Wednesday, March 9, 2016

Baked Pesto Chicken with Blistered Tomatoes



Baked Pesto Chicken with Blistered Tomatoes


An easy weeknight dinner that can be prepped in advance, tossed in the oven and used to make lunches for the rest of the week.  Store bought pesto is one of the easiest flavor enhancers that I keep in my refrigerator year round because you can do so much with it, in this recipe we make a compound butter which can be made up to 6 months in advance if you store it in your freezer!  A simple and delicious, affordable family meal.  


Ingredients

4-6 chicken leg quarters, or a combination of bone in breasts, with the skin on (bone in skin on chicken works best for this particular recipe because it keeps your chicken moist and the crispy skin is a nice treat for dinner every now and again, you’ll remove the skin when you re-purpose it because after it is done being crispy it is no longer delicious!)

3 tbsp. softened butter

2 tbsp. prepared pesto

Crushed red pepper (optional, I like a little spice in mine)

Salt and Pepper to taste

3 Tbsp. Parmesan Cheese
2-3 large handfuls cherry tomatoes or as many or few as you want (optional, but super delicious)


Instructions

Preheat your oven to 375 degrees.  Line a baking sheet with aluminum foil, this makes for a much easier clean up.
 

In a small bowl add the softened butter, prepared pesto, optional crushed red pepper, salt and pepper and mix together.  

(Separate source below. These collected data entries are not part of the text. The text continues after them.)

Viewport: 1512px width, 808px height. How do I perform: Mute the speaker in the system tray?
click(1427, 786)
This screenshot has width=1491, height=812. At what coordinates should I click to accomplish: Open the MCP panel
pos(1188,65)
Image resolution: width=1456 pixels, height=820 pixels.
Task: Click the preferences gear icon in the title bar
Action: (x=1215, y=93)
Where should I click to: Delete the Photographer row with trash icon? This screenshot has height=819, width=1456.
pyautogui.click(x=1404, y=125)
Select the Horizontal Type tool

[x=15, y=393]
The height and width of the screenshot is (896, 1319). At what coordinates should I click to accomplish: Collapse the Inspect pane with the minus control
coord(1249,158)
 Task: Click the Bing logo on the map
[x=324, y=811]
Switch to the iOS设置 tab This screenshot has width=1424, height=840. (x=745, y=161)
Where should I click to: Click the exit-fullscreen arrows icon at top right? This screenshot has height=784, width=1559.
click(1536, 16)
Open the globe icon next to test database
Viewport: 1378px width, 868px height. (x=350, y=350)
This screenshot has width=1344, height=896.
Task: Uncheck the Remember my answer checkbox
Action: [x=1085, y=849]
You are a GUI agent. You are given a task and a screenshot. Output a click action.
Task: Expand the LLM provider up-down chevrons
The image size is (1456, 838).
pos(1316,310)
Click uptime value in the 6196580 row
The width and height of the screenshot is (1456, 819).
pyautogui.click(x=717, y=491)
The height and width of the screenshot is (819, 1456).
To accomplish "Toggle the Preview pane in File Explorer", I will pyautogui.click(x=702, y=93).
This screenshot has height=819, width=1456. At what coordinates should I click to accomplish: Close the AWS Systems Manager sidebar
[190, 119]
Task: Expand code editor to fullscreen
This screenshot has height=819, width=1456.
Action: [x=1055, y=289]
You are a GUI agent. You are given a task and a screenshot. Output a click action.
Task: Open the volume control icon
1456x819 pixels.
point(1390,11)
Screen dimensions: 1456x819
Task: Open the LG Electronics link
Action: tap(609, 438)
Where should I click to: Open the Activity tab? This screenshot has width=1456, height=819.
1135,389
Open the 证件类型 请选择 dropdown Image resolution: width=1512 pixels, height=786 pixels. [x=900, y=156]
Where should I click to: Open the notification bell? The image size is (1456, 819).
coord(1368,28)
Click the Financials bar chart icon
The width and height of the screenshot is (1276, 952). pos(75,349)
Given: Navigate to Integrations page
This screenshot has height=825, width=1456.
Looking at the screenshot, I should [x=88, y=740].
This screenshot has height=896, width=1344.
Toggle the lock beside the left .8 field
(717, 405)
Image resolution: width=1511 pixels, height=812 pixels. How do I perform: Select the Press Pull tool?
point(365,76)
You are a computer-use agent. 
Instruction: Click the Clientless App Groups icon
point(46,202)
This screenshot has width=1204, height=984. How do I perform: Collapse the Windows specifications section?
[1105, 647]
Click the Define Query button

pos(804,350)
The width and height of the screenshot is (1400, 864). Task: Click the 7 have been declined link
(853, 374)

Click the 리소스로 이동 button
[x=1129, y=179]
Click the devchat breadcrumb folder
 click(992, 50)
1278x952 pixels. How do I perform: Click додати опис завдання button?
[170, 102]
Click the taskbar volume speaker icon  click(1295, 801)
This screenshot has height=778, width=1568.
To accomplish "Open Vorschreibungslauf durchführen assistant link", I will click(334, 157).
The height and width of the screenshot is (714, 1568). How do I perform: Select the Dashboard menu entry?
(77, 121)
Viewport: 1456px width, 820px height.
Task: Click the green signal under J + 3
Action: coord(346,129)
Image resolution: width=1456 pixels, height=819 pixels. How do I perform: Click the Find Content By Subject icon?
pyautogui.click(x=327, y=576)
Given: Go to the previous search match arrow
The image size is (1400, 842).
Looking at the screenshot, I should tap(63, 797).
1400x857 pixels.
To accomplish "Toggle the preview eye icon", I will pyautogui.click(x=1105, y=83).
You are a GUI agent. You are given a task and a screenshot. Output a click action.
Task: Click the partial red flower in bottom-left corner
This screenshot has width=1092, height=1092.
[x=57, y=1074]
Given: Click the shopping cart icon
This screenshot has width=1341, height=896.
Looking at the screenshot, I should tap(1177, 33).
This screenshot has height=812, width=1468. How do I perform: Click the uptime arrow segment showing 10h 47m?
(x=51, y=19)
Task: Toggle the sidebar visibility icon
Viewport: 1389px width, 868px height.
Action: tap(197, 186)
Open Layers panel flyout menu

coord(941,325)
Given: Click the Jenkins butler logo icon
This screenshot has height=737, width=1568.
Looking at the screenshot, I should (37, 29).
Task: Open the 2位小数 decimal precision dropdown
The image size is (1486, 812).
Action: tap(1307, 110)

Pat your chicken quarters dry and pull the skin away from the meat gently, spoon approximately 2 teaspoons in between the meat and the skin of each chicken piece.  With the remaining mixture rub the outside of the chicken skin and the underside of the meat.  Season the exterior of the chicken with salt and pepper and place on the foil lined baking sheet.  


Before you put the chicken in the oven, sprinkle the top of the chicken with your grated Parmesan cheese. 

Add the optional cherry tomatoes on the free space of the pan.


Bake for 35 minutes, and increase the temperature of the oven to 425 for the remaining 10 minutes.  Bake your chicken until the internal temperature is 165 degrees, I ALWAYS check bone in chicken with a meat thermometer because like I said, no one wants salmonella!



You can make this butter with an entire stick of butter and 4-6 tablespoons of prepared pesto, form into a log and wrap in plastic wrap and store it in your freezer for up to six months and cut off portions as you wish to use them. Compound butters are a phenomenal way to add flavor to ANYTHING, you can cut off a tablespoon of pesto butter from the frozen portion and toss it with steamed vegetables, or mix it into your mashed potatoes for a pop of flavor, even top a steak with it!


Once the left over chicken is cooled, I like to remove the skin and remove the chicken from the bone so that I can use it to top salads or to make chicken salad.  I will feature this recipe in my lunch time re-do coming up next!